PASSAGE PROVIDED

━━━━

[ RadSafe ] ethics in research question
Maury Siskel
maurysis at peoplepc.com
Wed Feb 28 18:12:50 CST 2007
After sucking my thumb peacefully for months while reading about this
tempest, I finally looked at Salsman's reference at:
http://www1.va.gov/gulfwar/docs/GulfWarNov03.pdf
Yes, the attribution to Dr. Kang is correct. But that remains far from a
complete view of the situation. Follows several quotes regarding other
studies (preponderance of evidence?) of this subject. Then from the same
reference and to add some context, I've added a quote about similar
studies of ALS among Gulf War veterans.
These flaps by Salsman do not help veterans, but may promote his
popularity with anti-war, anti-nuclear folks.
Best,
Maury&Dog (maurysis at peoplepc.com)
2.2 x 2 = 4.4
and
2 + 2 = 4 (except for large values of 2)
============================
" ...That study also reported greater rates of a birth defect in which
the urethra terminates in an abnormal position in the penis, but only
among infants conceived by female Gulf War veterans. However, the
overall rate of birth defects was not higher among Gulf War veterans.
The Navy researchers acknowledged in their publication certain
limitations of their study, including an inability to determine if the
excess birth defects were caused by inherited or environmental factors,
or were due to chance from various causes.
Also, several previous similar large studies have shown no statistically
significant increase in birth defects among children born to Gulf War
veterans.
The DoD-funded, Navy study does not provide solid proof that children of
Gulf War veterans are at higher risk of birth defects because the
results could easily have resulted from chance alone."
"At present, the Department of Veterans Affairs does not have the
authority to provide medical treatment to the children of Gulf War
veterans. In those cases where VA provides treatment, for example to
children with spina bifida born to Vietnam veterans, it required special
legislative authority from Congress."

━━━━

DATA BLOCK

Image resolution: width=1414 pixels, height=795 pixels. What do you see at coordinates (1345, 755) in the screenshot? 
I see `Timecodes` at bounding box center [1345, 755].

━━━━

ACTION ITEM
Answer these questions from the RadSafe post.
(a) To whom does the writer confirm the attribution is correct?
(b) Among infants conceived by which group did the study report greater rates of the urethra birth defect?
(c) What example is given of children VA treats under special legislative authority from Congress?
The listing has no connection to the post.

RESPONSE BOX
(a) Dr. Kang
(b) Female Gulf War veterans
(c) Children with spina bifida born to Vietnam veterans